The above paragraph is a simplistic brief description of the minefield investor/speculator venture into.

One of my basic rules for investing, ‘keep some money back’. The August stock sell off was a wonderful opportunity for the speculator to ‘ladder in’ and make multiple stock purchases. Ladder in, suggest the speculator purchases/buy as the stock price moved lower. We never know where or if the market bottoms/tops, we purchase/sell additional shares as price erodes or rises.

Markets struggle between greed and fear. Either extreme often result in significant price change. Factor in algorithmic trading (you against the machines) and you abound in what I call guerilla warfare. An investment rule derived from the readings of Ho Chi Minh or Che Guevara and embraced and practiced by me, as one engages the market, it demands you wait for the indexes to move toward your entry/exit point. Don’t chase, let the market come to you.

Throughout August you enjoyed ‘Stocks on Sale’. The next challenge, when to dump or take profits, for we always need to keep a few dollars ready for the next sale. If you followed previous suggestions and as I write the indexes have moved higher you now are confronted by the most difficult decision. When do you take profits? The answer is quite simple if you laddered in, ladder out.

Please remember, making a career of bottom picking or top prediction is a short lived profession.

Material provided:
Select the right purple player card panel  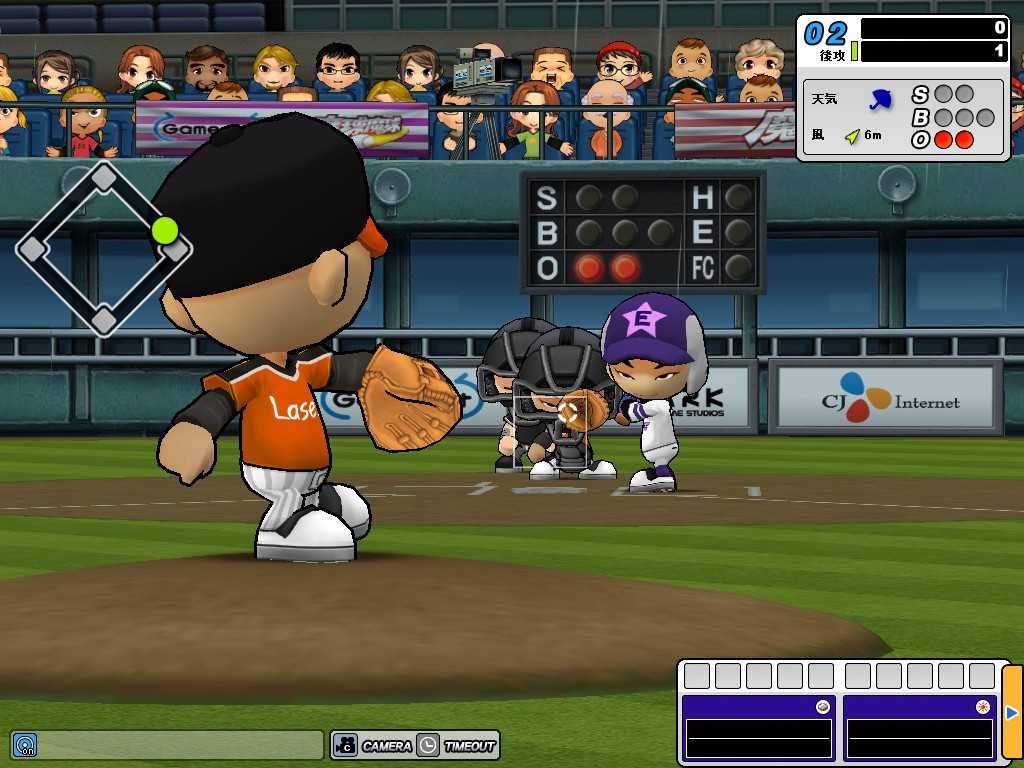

Problem 1: Reproduce the stock-investing passage word for word, starting with "Markets struggle between" and going on through "come to you.".
Problem 2: Write the next part of the stock-investing passage, picking up after its final sentence.
The material stands apart from the stock-investing passage.

Task output 1:
Markets struggle between greed and fear. Either extreme often result in significant price change. Factor in algorithmic trading (you against the machines) and you abound in what I call guerilla warfare. An investment rule derived from the readings of Ho Chi Minh or Che Guevara and embraced and practiced by me, as one engages the market, it demands you wait for the indexes to move toward your entry/exit point. Don’t chase, let the market come to you.

Task output 2:
Review the Trading Plan: My trading plan is quite simple. Readers should keep as much as 50% of your investment cash at the ready. As the market indexes dropped over 10%, stocks were on sale. One never buys all at once, rather as the market drifts lower your reserve dollars stand by to purchase new lows.

At some point the market will edge higher and you are faced with the decision, “Is it a trade or an investment?”

Investment rules include:

1.) Invest in companies that report profits and declare dividends.

2.) Look at the charts. Find points of support (floor) and resistance (ceiling).

3.) Listen/read conference calls.

4.) Never invest all your capital in a single trade.

5.) Do your own research. Never blindly follow the media’s headline.

And please remember, we make more money when our US neighbors are employed. The next election is all about JOBS, JOBS, where in the hell are the JOBS? If you reelect the same people one should not be surprised if things get worse.

Note: This magazine and the author are not in the business of providing financial services or advice. Prior to investing, readers must seek and pay for their own professional assistance.

Andrew Robbins is author and also a contributor to The Morning Eyes .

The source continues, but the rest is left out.